The Panel did not stop, as counsel for the first defendant submit[ted] it might have done after identifying her limitations.  It went on to effectively raise the issue of the differences between the nature of the work it thought she was capable of and what she could not do.  Reference to its own experience, knowledge and expertise did not suffice to cure the failure of the reasons to explain its reasoning process in the manner described by the High Court in Wingfoot.[48]

[47]Bakar [2014] VSC 206 (9 May 2014) 11 [35].

[48]Bakar [2014] VSC 206 (9 May 2014) 11 [38].

  1. The defendant took me to what it said was an authority to the contrary, Calleja v Franet Pty Ltd,[49] which was heard and determined by Ashley J (as he then was) almost 15 years before the decision in Wingfoot. Reliance was placed upon the following passage, at [55],

[…] The inhibitions placed upon the plaintiff's work capacity were clearly stated in the panel's reasons. Read sensibly, they left open a pretty extensive area of employability. The panel was not required to go further and define particular jobs that the plaintiff could undertake. It was entitled to be satisfied from the material in its possession, and by implication was satisfied, that work fitting the parameters which it set did exist (whether or not such work was in fact available was - by virtue of the Act - irrelevant). [emphasis as added by the defendant]

[49][2000] VSC 339 (28 August 2000) (‘Calleja’).

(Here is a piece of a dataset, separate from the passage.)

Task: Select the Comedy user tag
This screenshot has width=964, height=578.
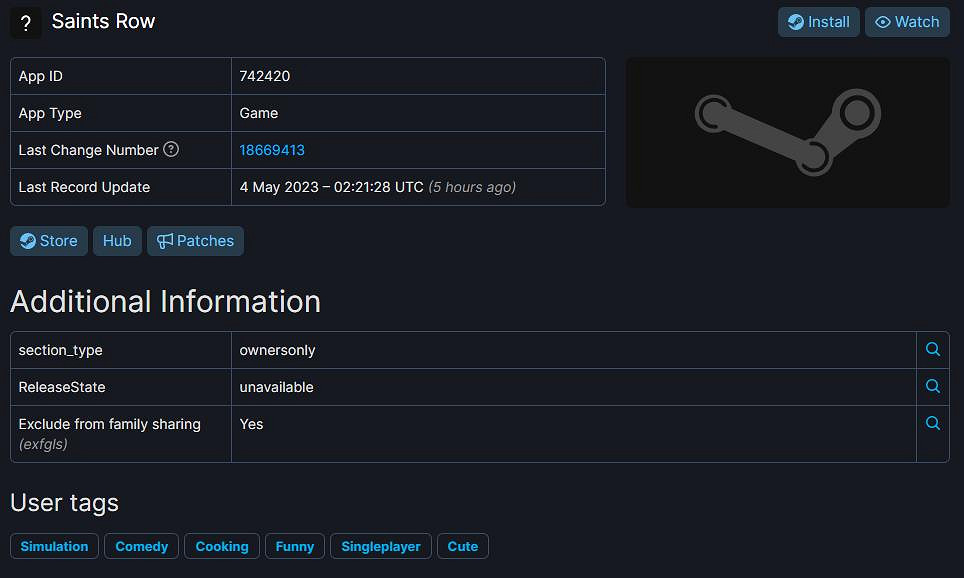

  1. I say two things about the significance of that passage. First, I respectfully share Kyrou J’s reservations about the ongoing relevance of pre-Wingfoot decisions of this court to the standard of reasons required by Medical Panels: ‘Wingfoot contains a comprehensive exposition of that standard and care is required in relying on any cases that preceded it.’[50] Second, although inadequate reasons was pleaded and ultimately dismissed as a ground in Calleja, it is clear from Ashley J’s reasons for judgment that the observations at [55] were directed towards the reasonableness of the relevant Panel’s findings[51] and not the adequacy of its reasons for those findings.[52] It is not clear to me that his Honour turned his mind to the issue as the defendant now characterises it, and as I have set it out at [41].

    [50]Ryan [2014] VSC 135 (2 April 2014) 53 [179].

    [51]Or whether those findings were open on the evidence.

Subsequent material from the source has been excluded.